Words & Pictures: Chris Sidwells. 

 

“I’d just got back from Qatar, where I was told I was riding Het Nieuwsblad and Kuurne. I was on my first ride out, just a couple of hours to stretch my legs after a long flight, and as usual I was riding along in a world of my own. It was raining, and this thought popped into my head – you know, South Yorkshire looks a bit like Belgium, if you squint.” That’s what Russell Downing said when I phoned him to see how he was getting on. 

 

Russ Downing heading to the ridge for some South Yorkshire cobbled hills training.
Russ Downing heading to the ridge for some South Yorkshire cobbled hills training.


He’d finally got a crack at the World Tour, which is where he should have been for years, but for a whole sack full of bad luck. The creation of Team Sky, and a glorious win in the 2009 Tour of Ireland, finally secured his chance. And as with everything he did, he was determined to make the most of it.   

The crux of the Tour of Flanders (De Ronde), and most other Flanders classics, is a cruciform ridge of hills, with a couple of outlier hills. It’s in East Flanders, although the southern leg of the crucifix straddles the Taal Grenz, Belgium’s language border. The Tour of Flanders rarely ventures onto the French speaking side.   

The ridge is criss-crossed with roads and lanes, many of them cobbled, and they mostly climb straight up and over the ridge, as well as along its undulating top.  

Russ has a similar ridge of hills close to his home, and it’s crossed by roads and lanes.

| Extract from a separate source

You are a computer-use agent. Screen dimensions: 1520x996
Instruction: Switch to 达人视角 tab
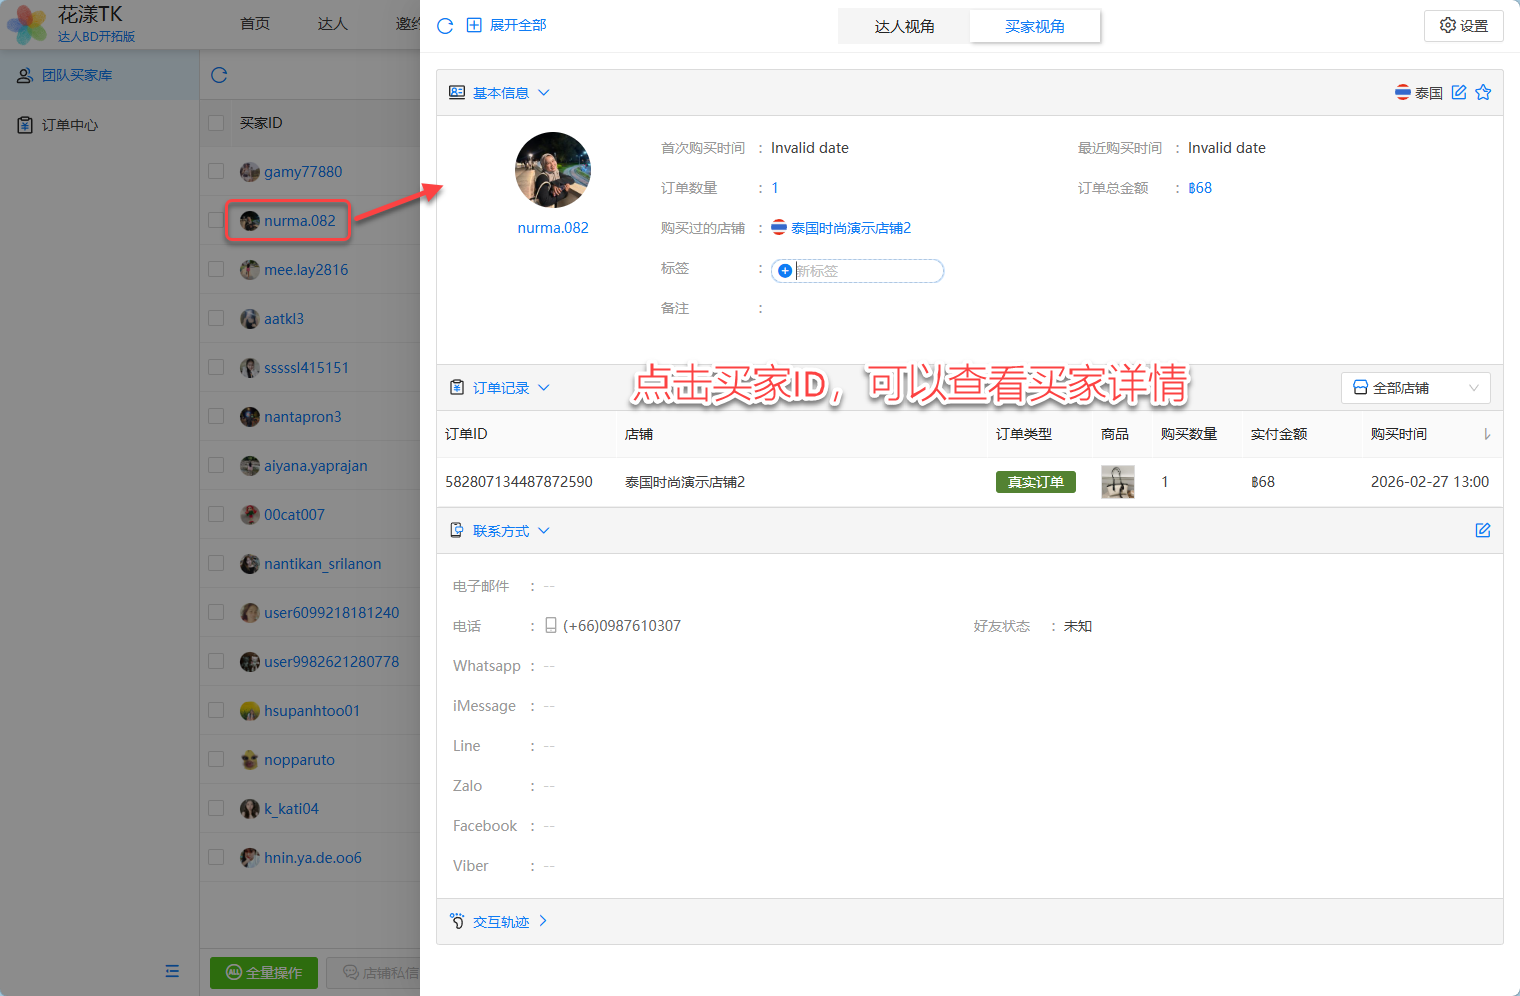pyautogui.click(x=904, y=27)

The road climbs are steep, straight, and most of them have rough surfaces. There’s even a cobbled climb, although you have to go down that to climb back up, because there’s no through road to it. 

 

Russ Downing heading onto cobbles in South Yorkshire.
Heading onto the cobbles.

 

If you squint a bit it really does look like the one in Belgium, and it got us thinking. We devised a circuit, Russ started riding it, and one day I went along to take photos and talk to him about it.

 

Race day feeling

To get a similar sensation in his legs as he’d have when he hit the hills after the first hours of De Ronde, Downing did a seven-hour ride in the Pennines the day before the Flanders session. He didn’t overdo breakfast (a seed bar and a cup of coffee), so he’d be a bit depleted, and after a short warm up he hit the ridge. 

The session started well. Even the flat run to the ridge was a bit Belgian, with hedge less lanes and flat wide-open fields. The big winter freeze had prepared the route nicely too, chewing out new pot-holes and strewing gravel across the corners. 

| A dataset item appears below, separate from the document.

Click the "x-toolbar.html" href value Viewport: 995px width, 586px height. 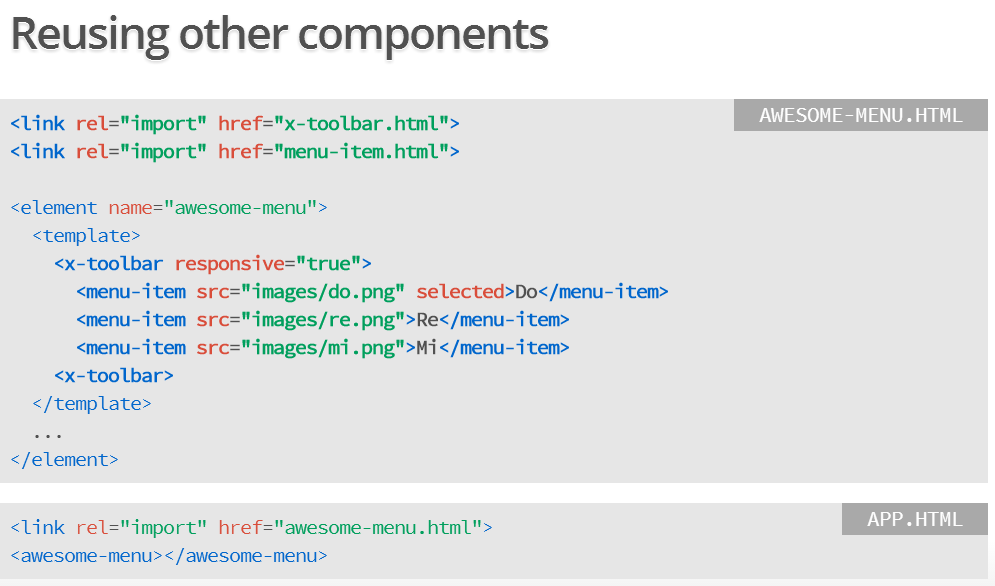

When he did the session Russ was also first reserve for Paris-Roubaix, so it was a nice bonus when he shot between the pillars of a half-demolished bridge that looked like Pont Gibbus on the Roubaix route. 

 

On South Yorkshire's Pont Gibbus
Our Pont Gibbus.


Form of his life 

When he hit the climbs it was obvious Downing would be in the form of his life for the cobbled races. When he rolled to a halt at the top the first climb, his SRM showed a max power of 753 watts. He weighed just under 65kg at the time, so that was some watts per kilo.

 

Russell Downing's power meter. 759 watts, not the highest that day.
Russell's watts up the Laughterberg

 

The South Yorkshire ridge shares another feature with the one in Flanders, each climb is separated by exposed false flat, then a steep descent. Up, down and across Downing went, tracing the route we’d planned before, until the steepest climb. A nasty stretch that tips up at nearly 20 percent near the top. 

It climbs from a valley to the village of Laughton-en-le-Moreton, so we called it the ‘Laughterberg’, and when Downing stopped after that one his SRM showed a new peak - 759 watts.

 

Russell Downing at the top of the first climb in his South Yorkshire classics training.
At the top of the first climb.

 

Onto the cobbles

The final climb of our session was a cobbled one. Downing was well into it by now, pointing out where I should stand to get the best pictures. “Get one when I come off the concrete road and you'll get the change of hand position,” he shouted when he pounded past.  

 

Russell Downing riding the cobbles of South Yorkshire.
More cobbles found.

 

Then he turned round at the top and did it again, while I jogged to where he’d suggested. When he stopped he explained one of the nuances pros learn quickly.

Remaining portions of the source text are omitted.